What the task asks: Without any alteration, retype the records that appear below.

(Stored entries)
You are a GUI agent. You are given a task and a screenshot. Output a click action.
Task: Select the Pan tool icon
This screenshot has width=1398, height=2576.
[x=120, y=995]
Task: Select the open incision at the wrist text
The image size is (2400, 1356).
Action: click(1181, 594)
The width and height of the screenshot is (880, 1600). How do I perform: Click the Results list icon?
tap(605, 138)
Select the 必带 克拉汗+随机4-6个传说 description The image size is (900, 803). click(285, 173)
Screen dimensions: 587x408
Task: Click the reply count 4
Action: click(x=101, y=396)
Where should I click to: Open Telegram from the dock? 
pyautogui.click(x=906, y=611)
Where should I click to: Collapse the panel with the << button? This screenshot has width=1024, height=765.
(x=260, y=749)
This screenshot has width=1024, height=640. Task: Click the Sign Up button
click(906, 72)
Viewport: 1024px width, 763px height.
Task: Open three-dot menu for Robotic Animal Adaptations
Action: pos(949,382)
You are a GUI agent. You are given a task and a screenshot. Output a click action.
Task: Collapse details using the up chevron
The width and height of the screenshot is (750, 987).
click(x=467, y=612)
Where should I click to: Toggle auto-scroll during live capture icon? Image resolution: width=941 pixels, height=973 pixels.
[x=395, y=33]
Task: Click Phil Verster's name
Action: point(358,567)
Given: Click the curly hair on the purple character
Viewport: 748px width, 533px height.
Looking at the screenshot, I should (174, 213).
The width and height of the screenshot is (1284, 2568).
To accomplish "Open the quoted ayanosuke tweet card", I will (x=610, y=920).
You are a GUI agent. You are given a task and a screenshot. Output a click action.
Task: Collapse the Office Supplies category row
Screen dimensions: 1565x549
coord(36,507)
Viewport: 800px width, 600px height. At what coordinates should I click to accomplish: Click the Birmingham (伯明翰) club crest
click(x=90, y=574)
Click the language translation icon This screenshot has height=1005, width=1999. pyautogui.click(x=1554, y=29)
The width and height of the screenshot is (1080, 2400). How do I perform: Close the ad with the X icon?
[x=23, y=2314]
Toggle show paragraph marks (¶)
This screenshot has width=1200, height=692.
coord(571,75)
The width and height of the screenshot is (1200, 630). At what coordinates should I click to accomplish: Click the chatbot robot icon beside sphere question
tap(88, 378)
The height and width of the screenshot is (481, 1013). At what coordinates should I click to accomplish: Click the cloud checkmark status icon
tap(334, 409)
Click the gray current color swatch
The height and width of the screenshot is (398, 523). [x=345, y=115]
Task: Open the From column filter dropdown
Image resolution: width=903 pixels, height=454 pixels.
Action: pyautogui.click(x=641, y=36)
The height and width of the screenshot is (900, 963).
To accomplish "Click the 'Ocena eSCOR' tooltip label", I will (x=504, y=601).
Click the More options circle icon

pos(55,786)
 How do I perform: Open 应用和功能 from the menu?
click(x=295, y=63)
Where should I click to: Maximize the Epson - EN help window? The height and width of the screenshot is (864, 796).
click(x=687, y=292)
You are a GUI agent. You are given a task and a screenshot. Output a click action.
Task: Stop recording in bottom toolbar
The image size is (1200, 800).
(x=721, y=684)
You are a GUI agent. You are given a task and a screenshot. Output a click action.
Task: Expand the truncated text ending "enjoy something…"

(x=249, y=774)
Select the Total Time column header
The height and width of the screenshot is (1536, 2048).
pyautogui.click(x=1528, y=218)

Output for this task:
You are a GUI agent. You are given a task and a screenshot. Output a click action.
Task: Select the Pan tool icon
This screenshot has width=1398, height=2576.
[x=120, y=995]
Task: Select the open incision at the wrist text
The image size is (2400, 1356).
Action: click(1181, 594)
The width and height of the screenshot is (880, 1600). How do I perform: Click the Results list icon?
tap(605, 138)
Select the 必带 克拉汗+随机4-6个传说 description The image size is (900, 803). click(285, 173)
Screen dimensions: 587x408
Task: Click the reply count 4
Action: click(x=101, y=396)
Where should I click to: Open Telegram from the dock? 
pyautogui.click(x=906, y=611)
Where should I click to: Collapse the panel with the << button? This screenshot has width=1024, height=765.
(x=260, y=749)
This screenshot has width=1024, height=640. Task: Click the Sign Up button
click(906, 72)
Viewport: 1024px width, 763px height.
Task: Open three-dot menu for Robotic Animal Adaptations
Action: pos(949,382)
You are a GUI agent. You are given a task and a screenshot. Output a click action.
Task: Collapse details using the up chevron
The width and height of the screenshot is (750, 987).
click(x=467, y=612)
Where should I click to: Toggle auto-scroll during live capture icon? Image resolution: width=941 pixels, height=973 pixels.
[x=395, y=33]
Task: Click Phil Verster's name
Action: point(358,567)
Given: Click the curly hair on the purple character
Viewport: 748px width, 533px height.
Looking at the screenshot, I should (174, 213).
The width and height of the screenshot is (1284, 2568).
To accomplish "Open the quoted ayanosuke tweet card", I will (x=610, y=920).
You are a GUI agent. You are given a task and a screenshot. Output a click action.
Task: Collapse the Office Supplies category row
Screen dimensions: 1565x549
coord(36,507)
Viewport: 800px width, 600px height. At what coordinates should I click to accomplish: Click the Birmingham (伯明翰) club crest
click(x=90, y=574)
Click the language translation icon This screenshot has height=1005, width=1999. pyautogui.click(x=1554, y=29)
The width and height of the screenshot is (1080, 2400). How do I perform: Close the ad with the X icon?
[x=23, y=2314]
Toggle show paragraph marks (¶)
This screenshot has width=1200, height=692.
coord(571,75)
The width and height of the screenshot is (1200, 630). At what coordinates should I click to accomplish: Click the chatbot robot icon beside sphere question
tap(88, 378)
The height and width of the screenshot is (481, 1013). At what coordinates should I click to accomplish: Click the cloud checkmark status icon
tap(334, 409)
Click the gray current color swatch
The height and width of the screenshot is (398, 523). [x=345, y=115]
Task: Open the From column filter dropdown
Image resolution: width=903 pixels, height=454 pixels.
Action: pyautogui.click(x=641, y=36)
The height and width of the screenshot is (900, 963).
To accomplish "Click the 'Ocena eSCOR' tooltip label", I will (x=504, y=601).
Click the More options circle icon

pos(55,786)
 How do I perform: Open 应用和功能 from the menu?
click(x=295, y=63)
Where should I click to: Maximize the Epson - EN help window? The height and width of the screenshot is (864, 796).
click(x=687, y=292)
You are a GUI agent. You are given a task and a screenshot. Output a click action.
Task: Stop recording in bottom toolbar
The image size is (1200, 800).
(x=721, y=684)
You are a GUI agent. You are given a task and a screenshot. Output a click action.
Task: Expand the truncated text ending "enjoy something…"

(x=249, y=774)
Select the Total Time column header
The height and width of the screenshot is (1536, 2048).
pyautogui.click(x=1528, y=218)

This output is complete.